TASK DETAILS: Set out the items as a numbered list with blank lines removed, starting at the line containing "Image resolution: width=1569" and ending after the line containing "Get Started Free is".

Element lookup items:

-=-=-

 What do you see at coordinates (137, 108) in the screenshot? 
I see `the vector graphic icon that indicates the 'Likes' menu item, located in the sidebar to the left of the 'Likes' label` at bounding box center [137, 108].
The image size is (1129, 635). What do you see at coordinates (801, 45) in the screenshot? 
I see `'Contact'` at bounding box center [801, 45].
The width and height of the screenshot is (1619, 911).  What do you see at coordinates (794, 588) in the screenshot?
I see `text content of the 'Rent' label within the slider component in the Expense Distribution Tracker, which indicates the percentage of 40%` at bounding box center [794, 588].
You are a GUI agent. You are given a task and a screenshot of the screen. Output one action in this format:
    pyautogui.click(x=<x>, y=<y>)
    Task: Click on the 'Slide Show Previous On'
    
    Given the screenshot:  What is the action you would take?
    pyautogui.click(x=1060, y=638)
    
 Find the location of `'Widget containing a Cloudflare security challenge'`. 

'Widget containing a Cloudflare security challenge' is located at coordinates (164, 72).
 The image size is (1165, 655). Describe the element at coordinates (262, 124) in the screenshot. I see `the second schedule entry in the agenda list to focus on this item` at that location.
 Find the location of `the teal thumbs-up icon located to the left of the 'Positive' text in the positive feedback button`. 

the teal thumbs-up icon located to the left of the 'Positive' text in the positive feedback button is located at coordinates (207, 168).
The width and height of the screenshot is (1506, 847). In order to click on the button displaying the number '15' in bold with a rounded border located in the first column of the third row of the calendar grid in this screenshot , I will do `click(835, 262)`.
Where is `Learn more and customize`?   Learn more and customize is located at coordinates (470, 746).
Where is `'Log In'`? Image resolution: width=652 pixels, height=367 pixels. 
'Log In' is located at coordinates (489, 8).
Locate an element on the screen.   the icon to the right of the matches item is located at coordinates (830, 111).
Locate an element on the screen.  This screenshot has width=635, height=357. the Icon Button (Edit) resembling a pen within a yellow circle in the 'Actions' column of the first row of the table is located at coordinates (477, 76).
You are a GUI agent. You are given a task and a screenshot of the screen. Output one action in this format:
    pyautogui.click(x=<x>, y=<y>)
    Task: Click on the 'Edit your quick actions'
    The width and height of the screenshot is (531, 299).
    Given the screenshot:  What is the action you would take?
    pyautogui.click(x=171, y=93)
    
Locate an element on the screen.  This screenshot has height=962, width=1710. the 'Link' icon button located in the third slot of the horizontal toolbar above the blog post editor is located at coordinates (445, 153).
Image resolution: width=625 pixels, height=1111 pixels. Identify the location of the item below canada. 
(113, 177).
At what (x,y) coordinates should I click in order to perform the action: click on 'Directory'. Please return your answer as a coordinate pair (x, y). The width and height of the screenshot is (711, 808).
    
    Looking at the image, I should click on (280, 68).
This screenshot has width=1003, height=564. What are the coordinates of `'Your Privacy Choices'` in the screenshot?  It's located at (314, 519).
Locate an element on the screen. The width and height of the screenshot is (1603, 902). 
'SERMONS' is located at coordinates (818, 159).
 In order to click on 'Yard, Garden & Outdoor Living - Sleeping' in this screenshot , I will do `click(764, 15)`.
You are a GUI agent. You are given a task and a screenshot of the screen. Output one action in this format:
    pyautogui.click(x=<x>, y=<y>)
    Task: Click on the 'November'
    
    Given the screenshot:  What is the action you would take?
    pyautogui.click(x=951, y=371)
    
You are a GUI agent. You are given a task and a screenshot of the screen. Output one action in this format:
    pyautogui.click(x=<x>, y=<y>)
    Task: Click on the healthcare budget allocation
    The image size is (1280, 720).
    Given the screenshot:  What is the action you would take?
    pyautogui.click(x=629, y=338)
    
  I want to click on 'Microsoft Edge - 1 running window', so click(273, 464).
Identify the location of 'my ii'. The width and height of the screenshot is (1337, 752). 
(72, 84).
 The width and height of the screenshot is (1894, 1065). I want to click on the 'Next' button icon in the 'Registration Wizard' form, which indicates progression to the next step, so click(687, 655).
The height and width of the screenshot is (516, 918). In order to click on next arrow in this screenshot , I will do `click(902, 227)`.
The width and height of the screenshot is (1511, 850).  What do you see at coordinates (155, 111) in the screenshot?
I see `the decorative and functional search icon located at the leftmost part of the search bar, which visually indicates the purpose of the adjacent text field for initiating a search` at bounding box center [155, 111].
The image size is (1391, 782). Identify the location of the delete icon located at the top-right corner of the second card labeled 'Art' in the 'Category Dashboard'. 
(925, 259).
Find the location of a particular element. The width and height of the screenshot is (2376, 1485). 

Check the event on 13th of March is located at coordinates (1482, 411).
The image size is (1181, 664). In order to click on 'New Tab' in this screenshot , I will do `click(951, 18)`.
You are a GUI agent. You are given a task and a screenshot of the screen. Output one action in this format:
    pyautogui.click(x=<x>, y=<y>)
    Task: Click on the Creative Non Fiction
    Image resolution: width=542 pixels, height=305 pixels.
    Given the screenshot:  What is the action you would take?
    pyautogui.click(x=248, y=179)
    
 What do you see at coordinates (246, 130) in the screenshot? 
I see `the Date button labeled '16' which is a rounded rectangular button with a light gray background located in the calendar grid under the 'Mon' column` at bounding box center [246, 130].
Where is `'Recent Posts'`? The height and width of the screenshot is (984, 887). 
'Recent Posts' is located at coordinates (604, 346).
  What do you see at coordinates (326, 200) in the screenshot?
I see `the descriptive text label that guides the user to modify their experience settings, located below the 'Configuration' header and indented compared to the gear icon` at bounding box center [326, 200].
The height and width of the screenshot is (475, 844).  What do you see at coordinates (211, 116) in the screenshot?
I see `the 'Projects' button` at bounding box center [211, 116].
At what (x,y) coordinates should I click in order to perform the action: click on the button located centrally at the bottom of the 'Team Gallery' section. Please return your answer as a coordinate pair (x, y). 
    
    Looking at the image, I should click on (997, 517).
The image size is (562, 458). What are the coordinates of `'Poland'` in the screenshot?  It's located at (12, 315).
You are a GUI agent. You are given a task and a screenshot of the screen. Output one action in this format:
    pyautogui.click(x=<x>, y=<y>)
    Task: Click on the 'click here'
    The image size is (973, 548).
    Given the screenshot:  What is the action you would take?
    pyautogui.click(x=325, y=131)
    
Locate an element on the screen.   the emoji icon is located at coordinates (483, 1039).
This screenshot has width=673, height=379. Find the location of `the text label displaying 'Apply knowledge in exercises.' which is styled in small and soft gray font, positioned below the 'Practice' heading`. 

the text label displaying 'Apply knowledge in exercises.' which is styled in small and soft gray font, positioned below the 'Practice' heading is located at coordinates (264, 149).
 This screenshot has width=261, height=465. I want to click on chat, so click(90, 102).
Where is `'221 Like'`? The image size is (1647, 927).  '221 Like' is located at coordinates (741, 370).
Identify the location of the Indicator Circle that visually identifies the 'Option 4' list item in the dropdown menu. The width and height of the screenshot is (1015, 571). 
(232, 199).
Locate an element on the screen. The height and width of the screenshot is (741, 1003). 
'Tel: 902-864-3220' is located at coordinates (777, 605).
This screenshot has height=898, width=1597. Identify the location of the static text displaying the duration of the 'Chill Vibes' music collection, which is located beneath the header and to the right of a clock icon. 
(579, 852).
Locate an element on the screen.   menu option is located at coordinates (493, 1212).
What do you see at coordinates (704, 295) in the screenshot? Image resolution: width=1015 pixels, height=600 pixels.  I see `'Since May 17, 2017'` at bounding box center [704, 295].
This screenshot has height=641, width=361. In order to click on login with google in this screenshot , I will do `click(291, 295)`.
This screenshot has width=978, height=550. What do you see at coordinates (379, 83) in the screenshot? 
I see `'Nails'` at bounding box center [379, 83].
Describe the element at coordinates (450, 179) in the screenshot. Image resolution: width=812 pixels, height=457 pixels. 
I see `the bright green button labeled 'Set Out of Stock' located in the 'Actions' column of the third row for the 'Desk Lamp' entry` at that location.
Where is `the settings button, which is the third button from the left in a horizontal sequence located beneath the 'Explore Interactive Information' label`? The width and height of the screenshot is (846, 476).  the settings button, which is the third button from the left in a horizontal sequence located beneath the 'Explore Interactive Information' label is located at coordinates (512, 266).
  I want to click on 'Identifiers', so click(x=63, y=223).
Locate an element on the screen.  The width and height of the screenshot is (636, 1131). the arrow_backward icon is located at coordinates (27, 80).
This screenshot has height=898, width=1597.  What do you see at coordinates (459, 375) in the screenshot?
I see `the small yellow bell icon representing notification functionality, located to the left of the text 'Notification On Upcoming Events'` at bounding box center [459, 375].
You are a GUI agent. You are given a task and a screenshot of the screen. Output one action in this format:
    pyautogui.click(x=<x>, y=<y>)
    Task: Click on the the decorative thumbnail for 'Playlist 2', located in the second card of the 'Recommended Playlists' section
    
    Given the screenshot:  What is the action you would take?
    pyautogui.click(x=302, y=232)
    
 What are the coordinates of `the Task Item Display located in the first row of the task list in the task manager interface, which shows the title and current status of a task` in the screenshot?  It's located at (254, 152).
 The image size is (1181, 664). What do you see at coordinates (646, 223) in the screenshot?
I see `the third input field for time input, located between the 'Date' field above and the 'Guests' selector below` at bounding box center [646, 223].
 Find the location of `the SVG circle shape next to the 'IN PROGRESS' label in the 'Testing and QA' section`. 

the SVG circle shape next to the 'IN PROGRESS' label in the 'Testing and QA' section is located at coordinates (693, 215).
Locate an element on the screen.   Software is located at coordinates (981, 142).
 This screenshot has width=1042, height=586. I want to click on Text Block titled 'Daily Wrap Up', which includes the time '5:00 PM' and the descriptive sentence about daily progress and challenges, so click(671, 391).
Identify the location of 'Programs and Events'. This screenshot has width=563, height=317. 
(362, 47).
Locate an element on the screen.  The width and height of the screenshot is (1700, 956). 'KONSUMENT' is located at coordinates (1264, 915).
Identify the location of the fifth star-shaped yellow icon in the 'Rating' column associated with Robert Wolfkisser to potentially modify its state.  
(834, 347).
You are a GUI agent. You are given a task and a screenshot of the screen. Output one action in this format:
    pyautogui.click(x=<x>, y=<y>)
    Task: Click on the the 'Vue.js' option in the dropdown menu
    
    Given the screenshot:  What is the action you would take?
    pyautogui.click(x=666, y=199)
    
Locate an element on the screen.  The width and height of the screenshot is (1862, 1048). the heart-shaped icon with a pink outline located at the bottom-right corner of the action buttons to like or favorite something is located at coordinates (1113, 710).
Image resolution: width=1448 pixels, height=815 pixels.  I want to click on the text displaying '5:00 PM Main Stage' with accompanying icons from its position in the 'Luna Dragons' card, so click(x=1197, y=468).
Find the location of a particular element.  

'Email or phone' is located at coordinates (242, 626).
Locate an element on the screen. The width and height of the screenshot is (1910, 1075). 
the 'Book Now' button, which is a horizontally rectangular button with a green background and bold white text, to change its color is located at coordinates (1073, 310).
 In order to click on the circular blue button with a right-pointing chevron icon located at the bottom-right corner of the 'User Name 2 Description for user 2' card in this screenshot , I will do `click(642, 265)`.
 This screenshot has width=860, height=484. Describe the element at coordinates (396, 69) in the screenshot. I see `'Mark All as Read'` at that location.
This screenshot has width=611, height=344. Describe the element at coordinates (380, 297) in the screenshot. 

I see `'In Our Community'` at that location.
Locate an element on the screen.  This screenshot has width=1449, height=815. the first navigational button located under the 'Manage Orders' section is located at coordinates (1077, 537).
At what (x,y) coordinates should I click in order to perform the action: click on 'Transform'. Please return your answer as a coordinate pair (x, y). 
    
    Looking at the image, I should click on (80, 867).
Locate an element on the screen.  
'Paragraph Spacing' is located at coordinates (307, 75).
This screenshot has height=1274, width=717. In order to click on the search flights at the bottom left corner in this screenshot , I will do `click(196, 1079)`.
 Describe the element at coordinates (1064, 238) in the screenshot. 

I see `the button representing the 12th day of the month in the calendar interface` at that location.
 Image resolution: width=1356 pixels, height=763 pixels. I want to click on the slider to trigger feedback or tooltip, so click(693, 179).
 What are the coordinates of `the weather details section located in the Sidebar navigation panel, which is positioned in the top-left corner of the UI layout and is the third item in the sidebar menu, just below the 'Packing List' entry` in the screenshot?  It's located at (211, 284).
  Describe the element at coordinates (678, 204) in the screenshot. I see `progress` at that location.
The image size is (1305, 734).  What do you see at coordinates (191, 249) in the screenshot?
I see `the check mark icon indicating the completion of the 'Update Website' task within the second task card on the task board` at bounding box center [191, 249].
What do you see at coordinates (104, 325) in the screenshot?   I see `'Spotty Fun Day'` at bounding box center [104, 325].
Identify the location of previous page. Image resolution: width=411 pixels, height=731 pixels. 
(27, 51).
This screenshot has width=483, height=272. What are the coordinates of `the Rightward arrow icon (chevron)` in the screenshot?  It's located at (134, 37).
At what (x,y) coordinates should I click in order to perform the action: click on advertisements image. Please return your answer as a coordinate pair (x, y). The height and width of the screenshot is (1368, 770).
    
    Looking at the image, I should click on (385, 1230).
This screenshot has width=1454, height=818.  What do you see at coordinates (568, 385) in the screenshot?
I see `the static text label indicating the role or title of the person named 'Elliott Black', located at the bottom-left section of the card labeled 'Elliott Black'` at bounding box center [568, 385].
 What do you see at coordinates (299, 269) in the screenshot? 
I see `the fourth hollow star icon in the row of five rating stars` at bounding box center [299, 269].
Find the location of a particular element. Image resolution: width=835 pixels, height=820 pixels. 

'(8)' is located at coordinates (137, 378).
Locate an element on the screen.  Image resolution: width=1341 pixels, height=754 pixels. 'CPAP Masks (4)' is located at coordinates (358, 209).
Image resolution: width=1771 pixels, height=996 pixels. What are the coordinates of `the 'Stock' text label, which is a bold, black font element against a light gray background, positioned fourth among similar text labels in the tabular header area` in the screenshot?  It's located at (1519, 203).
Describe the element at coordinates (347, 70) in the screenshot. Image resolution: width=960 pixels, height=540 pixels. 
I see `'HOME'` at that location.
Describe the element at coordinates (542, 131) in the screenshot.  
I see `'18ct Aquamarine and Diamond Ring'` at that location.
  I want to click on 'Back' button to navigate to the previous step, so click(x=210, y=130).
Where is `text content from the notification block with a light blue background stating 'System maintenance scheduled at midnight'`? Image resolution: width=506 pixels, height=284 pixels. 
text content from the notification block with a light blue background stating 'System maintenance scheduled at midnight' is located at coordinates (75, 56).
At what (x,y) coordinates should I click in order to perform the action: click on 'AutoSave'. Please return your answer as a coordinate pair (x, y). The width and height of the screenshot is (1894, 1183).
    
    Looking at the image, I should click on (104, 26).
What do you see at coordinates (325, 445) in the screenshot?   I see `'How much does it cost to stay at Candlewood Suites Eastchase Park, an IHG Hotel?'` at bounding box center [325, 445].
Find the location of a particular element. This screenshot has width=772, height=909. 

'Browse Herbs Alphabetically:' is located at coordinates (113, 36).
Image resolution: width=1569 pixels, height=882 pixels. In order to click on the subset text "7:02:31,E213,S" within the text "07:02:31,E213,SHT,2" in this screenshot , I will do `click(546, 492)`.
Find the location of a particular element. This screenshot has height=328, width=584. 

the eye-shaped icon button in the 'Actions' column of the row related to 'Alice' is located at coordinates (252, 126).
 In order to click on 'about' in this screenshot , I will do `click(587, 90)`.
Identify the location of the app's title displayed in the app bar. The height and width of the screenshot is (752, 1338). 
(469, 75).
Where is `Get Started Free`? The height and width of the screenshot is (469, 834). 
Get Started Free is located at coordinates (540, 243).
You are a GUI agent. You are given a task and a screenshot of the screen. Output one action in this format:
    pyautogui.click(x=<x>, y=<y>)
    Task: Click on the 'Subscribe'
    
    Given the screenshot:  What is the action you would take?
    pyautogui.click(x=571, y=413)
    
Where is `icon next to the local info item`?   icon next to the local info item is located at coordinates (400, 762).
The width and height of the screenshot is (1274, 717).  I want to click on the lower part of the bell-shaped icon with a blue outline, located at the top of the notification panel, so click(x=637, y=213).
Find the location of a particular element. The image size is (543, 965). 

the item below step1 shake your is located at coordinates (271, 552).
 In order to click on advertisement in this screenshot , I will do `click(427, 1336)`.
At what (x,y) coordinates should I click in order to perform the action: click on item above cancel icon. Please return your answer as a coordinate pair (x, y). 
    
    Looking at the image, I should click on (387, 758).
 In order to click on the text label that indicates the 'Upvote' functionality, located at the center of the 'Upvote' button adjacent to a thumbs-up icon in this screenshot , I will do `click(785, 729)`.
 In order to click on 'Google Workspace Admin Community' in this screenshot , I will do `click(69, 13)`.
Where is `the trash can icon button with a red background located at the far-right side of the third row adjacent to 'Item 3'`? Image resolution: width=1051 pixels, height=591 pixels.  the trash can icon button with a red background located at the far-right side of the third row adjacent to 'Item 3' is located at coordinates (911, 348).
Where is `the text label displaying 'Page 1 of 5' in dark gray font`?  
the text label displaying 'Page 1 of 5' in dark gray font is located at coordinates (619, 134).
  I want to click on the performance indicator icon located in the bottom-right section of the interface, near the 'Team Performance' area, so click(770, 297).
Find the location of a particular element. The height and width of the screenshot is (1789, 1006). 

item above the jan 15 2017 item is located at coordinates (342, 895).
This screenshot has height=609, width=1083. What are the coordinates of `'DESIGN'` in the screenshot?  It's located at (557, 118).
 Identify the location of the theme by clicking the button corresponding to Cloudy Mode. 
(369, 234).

-=-=-

REPLY:
1. Image resolution: width=1569 pixels, height=882 pixels. In order to click on the subset text "7:02:31,E213,S" within the text "07:02:31,E213,SHT,2" in this screenshot , I will do `click(546, 492)`.
2. Find the location of a particular element. This screenshot has height=328, width=584. 
3. the eye-shaped icon button in the 'Actions' column of the row related to 'Alice' is located at coordinates (252, 126).
4.  In order to click on 'about' in this screenshot , I will do `click(587, 90)`.
5. Identify the location of the app's title displayed in the app bar. The height and width of the screenshot is (752, 1338). 
6. (469, 75).
7. Where is `Get Started Free`? The height and width of the screenshot is (469, 834). 
8. Get Started Free is located at coordinates (540, 243).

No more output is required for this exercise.